Namun demikian, menurut Indra, riset sel punca di berbagai perguruan tinggi Indonesia baru sebatas penelitian dasar dan belum banyak mengarah pada riset terapan.

Baca juga: Rektor UGM berharap BRIN miliki koordinasi baik untuk riset-inovasi

Apabila kerja sama antara perguruan tinggi, industri, dan pemerintah terjalin, ia meyakini produk stem cell dari dalam negeri semakin bisa berkembang dan dimanfaatkan oleh masyarakat.

"Kami ingin stem cell sebagai produk dalam negeri sehingga bisa mengurangi ketergantungan karena hampir 95 persen bahan bakunya masih impor. Ini suatu dilema, tantangan bagi kita bagaimana bangsa ini bisa mandiri dengan obat obatan baru apalagi stem cell sebagai obat masa depan," kata dia.

Ia menyebutkan sumber bahan baku stem cell yang digunakan berasal dari sel sumsum tulang belakang, serta lemak dari darah tepi dan tali pusat.

Dari ketiga sumber tersebut, tali pusat diakui yang paling baik karena sel berusia muda, dibandingkan dari lemak yang kebanyakan selnya sudah berusia tua.

"Padahal, kita ingin sel stem cell yang masih muda," ujar Indra.

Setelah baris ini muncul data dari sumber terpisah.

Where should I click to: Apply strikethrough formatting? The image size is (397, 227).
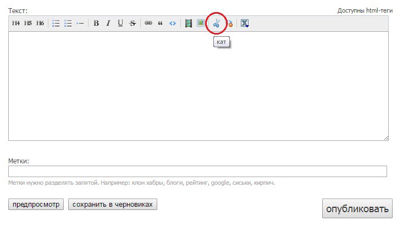click(x=133, y=24)
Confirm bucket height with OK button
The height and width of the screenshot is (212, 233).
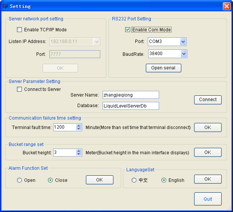208,152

Baca juga: KSO WIKA raih kontrak konstruksi pembangunan gedung riset di UGM

Ia menjelaskan stem cell mampu memperbaiki sel atau jaringan yang rusak, membran lutut bagi yang terkena tulang keropos, serta memperbaiki fungsi pankreas agar bisa memproduksi insulin atau mengubah gula menjadi energi.

Sementara pada penyakit jantung, terapi stem cell potensial mengurangi penyumbatan dengan menambah jumlah pembuluh darah.

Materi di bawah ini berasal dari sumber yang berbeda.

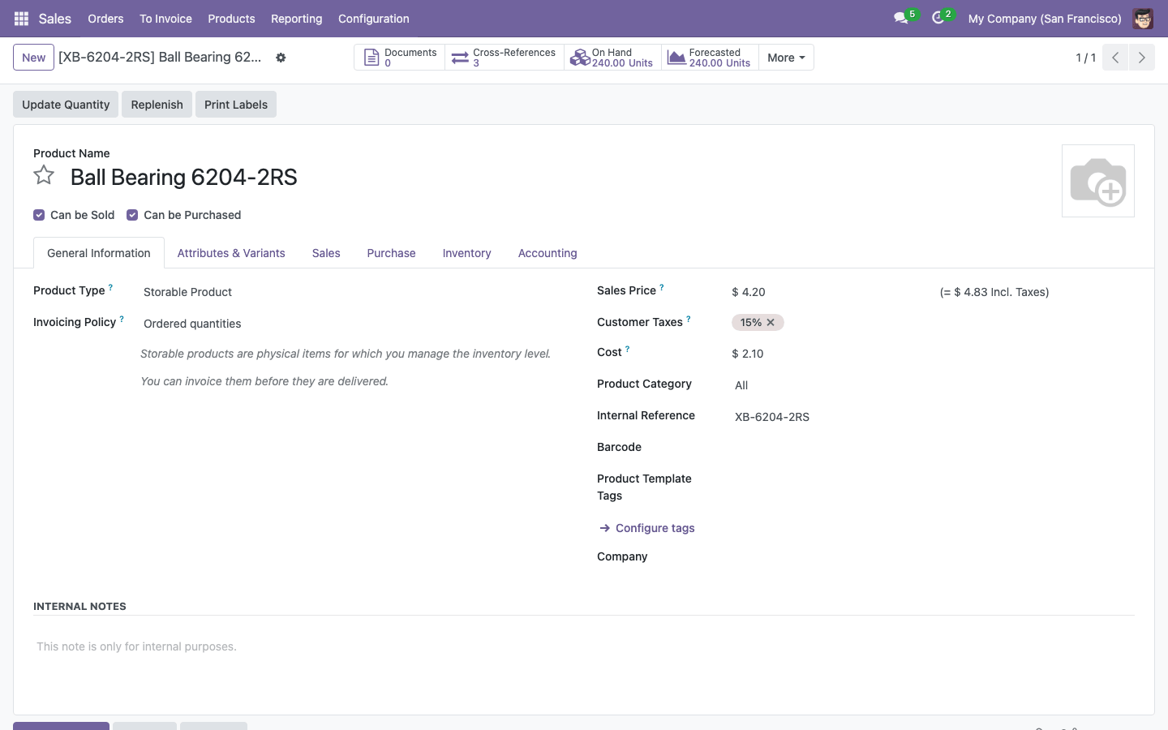Go to next record arrow

click(x=1141, y=58)
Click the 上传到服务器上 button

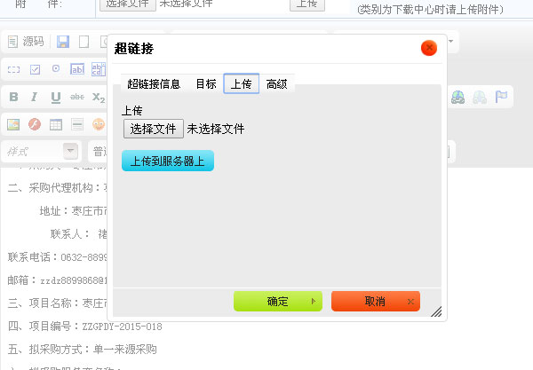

Sedangkan pada kasus stroke, stem cell lebih kepada perbaikan kemampuan motorik, belum mengarah pada perbaikan keseluruhan saraf yang rusak.

"Untuk stroke, stem cell belum sampai ke situ, namun percobaan dilakukan paling tidak memperbaiki saraf motorik belum memperbaiki saraf," kata dia.

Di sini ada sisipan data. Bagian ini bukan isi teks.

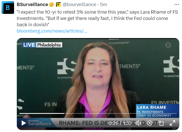182x132 pixels.
Task: Play the video with the play button
Action: [24, 123]
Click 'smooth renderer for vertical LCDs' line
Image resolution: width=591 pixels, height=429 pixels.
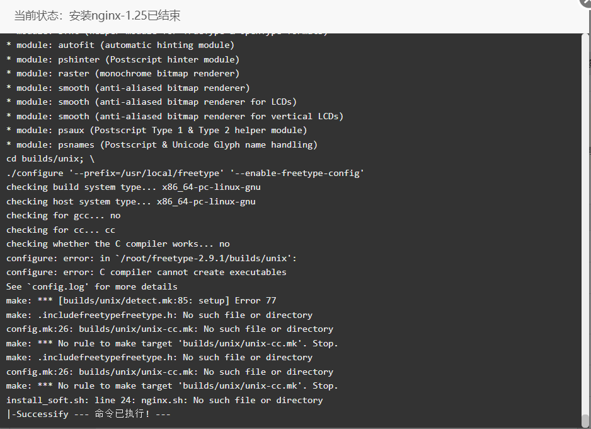click(x=175, y=116)
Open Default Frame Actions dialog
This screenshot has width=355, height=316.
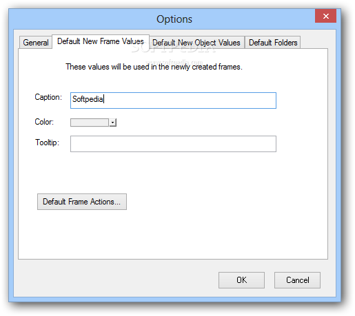(x=82, y=202)
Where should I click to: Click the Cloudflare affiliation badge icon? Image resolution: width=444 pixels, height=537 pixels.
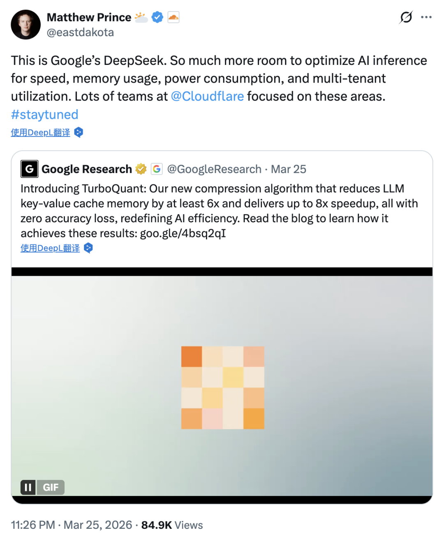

Mahalnya biaya pengobatan stem cell saat ini, menurutnya, menjadi kendala sehingga masih sangat jarang digunakan oleh para dokter di rumah sakit.

Ia mencontohkan untuk satu tali pusat sepanjang 60 cm saja dari ibu yang sudah melahirkan bisa dikembangkan jadi 40 triliun sel stem cell yang bisa dimanfaatkan oleh ratusan juta orang.

Hal itu disebabkan dosis satu kali terapi penyuntikan sel stem cell melalui intravena menyesuaikan per kilogram berat badan.

"Dosis untuk sekali suntik itu, satu juta sel stem cell per kilogram berat badan. Minimal 70-80 persen dari total sel stem cell yang disuntik tersebut harus hidup semua," kata Indra.

Direktur PT Tristem Medika Indonesia, Indra Bachtiar telah melakukan penandatanganan nota kesepahaman bersama Rektor UGM Panut Mulyono di sela pembukaan kegiatan Forum Riset Industri UGM, Kamis (25/11).